*What is being asked*
Exactly as written, copy every line from the one containing "Click the verified badge in the caption" through the end of the records, with the pictures left out.

====== Available records ======

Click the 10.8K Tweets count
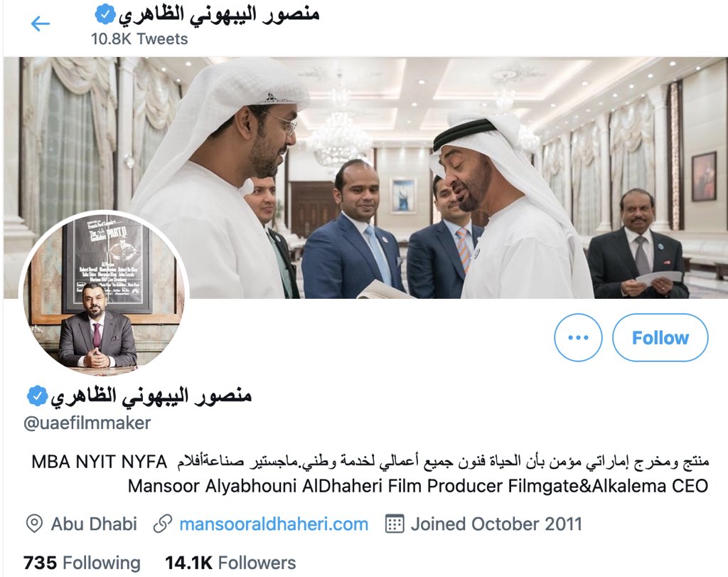The height and width of the screenshot is (577, 728). 139,39
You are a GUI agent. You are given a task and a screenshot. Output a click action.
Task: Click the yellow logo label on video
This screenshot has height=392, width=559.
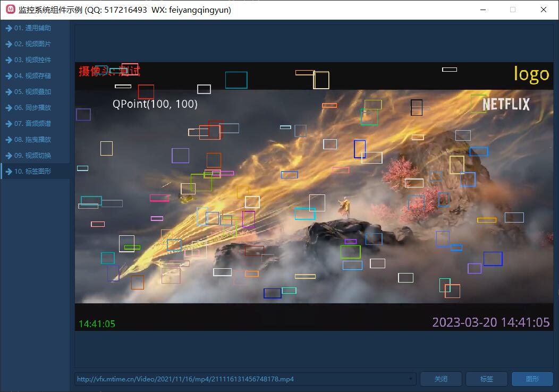tap(531, 74)
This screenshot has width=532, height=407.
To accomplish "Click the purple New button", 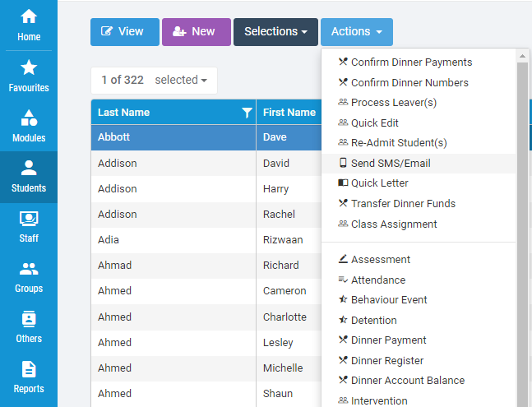I will coord(197,32).
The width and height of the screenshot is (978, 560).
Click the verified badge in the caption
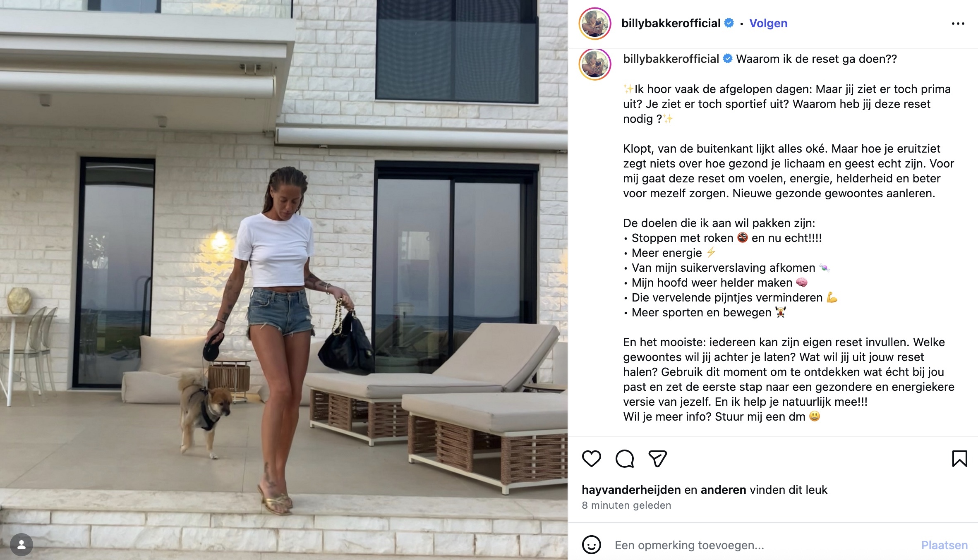pos(728,59)
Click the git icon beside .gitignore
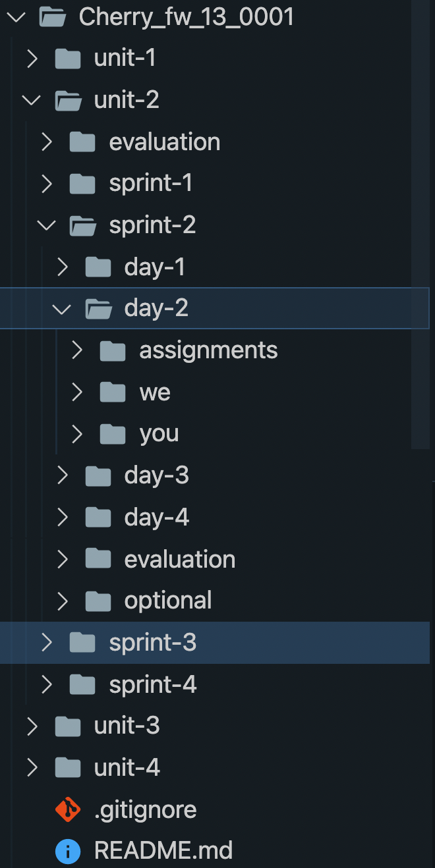This screenshot has height=868, width=435. pyautogui.click(x=67, y=809)
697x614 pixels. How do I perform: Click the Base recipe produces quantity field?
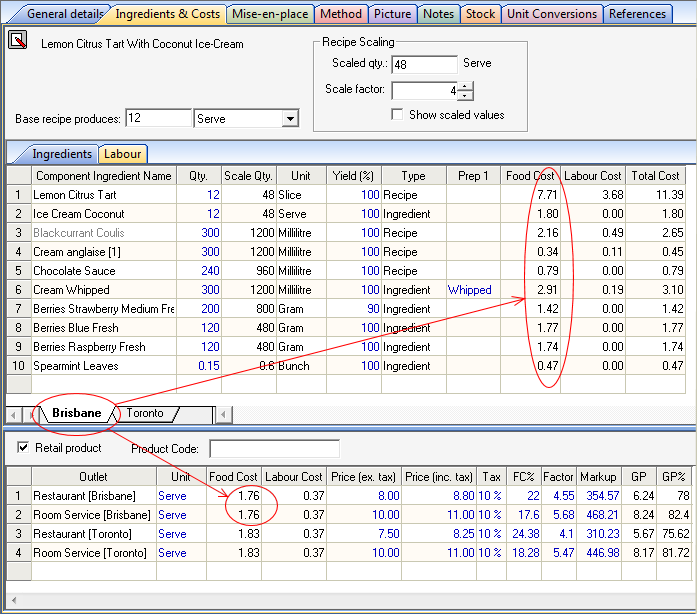[158, 119]
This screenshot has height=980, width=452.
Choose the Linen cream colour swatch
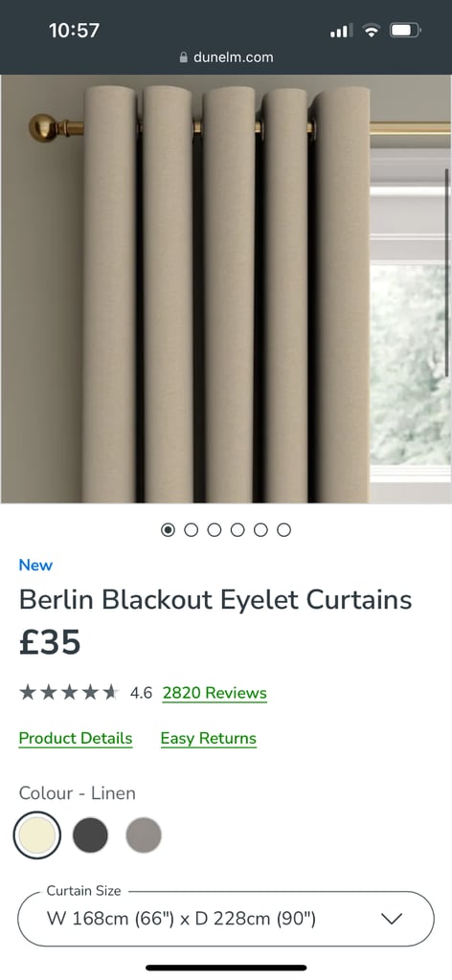[37, 835]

======

*Answer for the task*
Click the verified badge in the caption
pos(728,59)
Click the git icon beside .gitignore
This screenshot has height=868, width=435. pyautogui.click(x=67, y=809)
697x614 pixels. How do I perform: Click the Base recipe produces quantity field?
[158, 119]
This screenshot has height=980, width=452.
Choose the Linen cream colour swatch
[37, 835]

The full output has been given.